__Activity__: Reproduce exactly the lines from the one containing "520x803 pixels." through the end of the entries, including both. Drop the pictures.

__The input__:
┄┄┄┄┄┄
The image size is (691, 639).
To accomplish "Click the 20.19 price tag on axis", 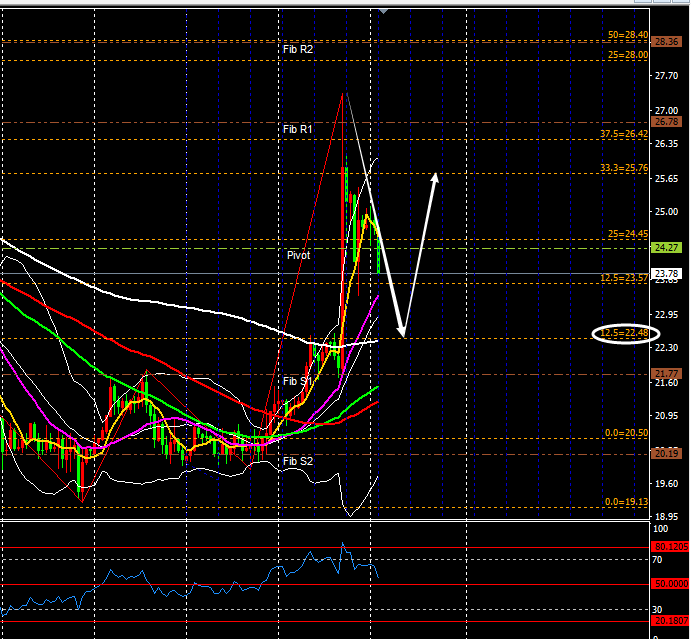I will [666, 453].
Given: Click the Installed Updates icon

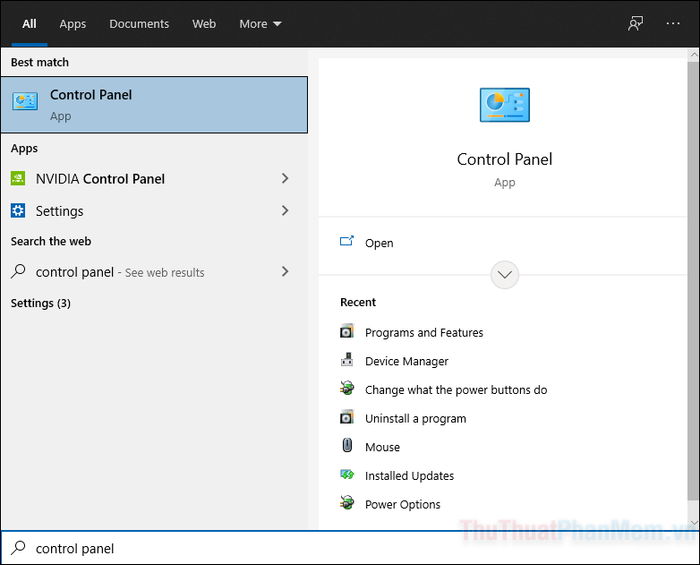Looking at the screenshot, I should (x=347, y=474).
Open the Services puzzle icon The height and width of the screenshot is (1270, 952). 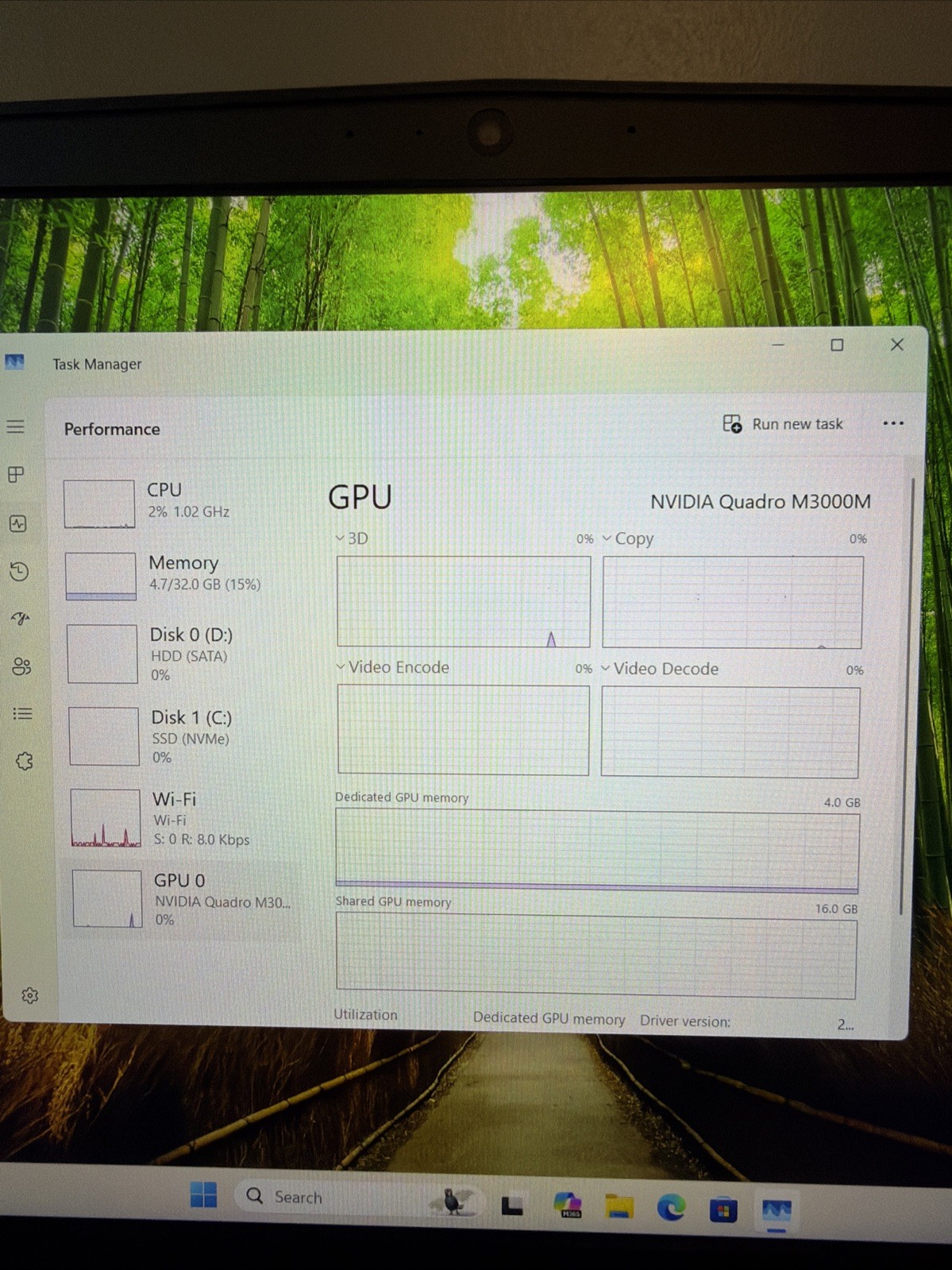pos(25,761)
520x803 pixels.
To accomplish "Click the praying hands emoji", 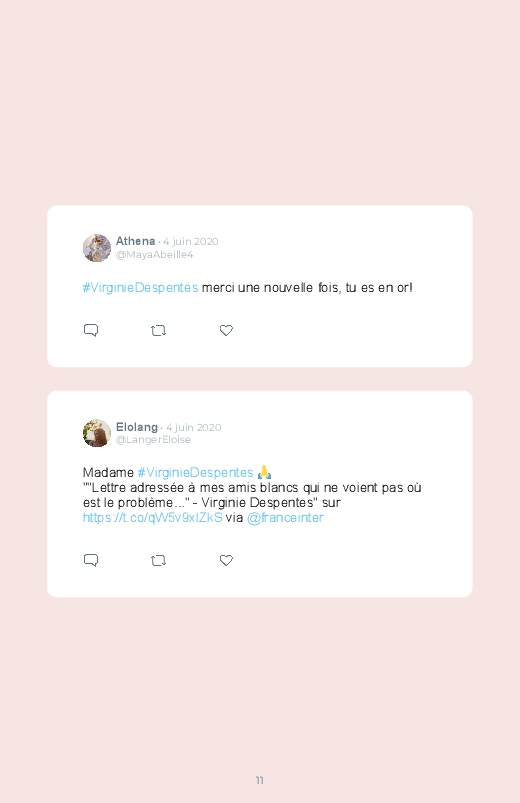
┄┄┄┄┄┄
__Solution to this task__:
520x803 pixels.
To accomplish "Click the praying hands emoji", 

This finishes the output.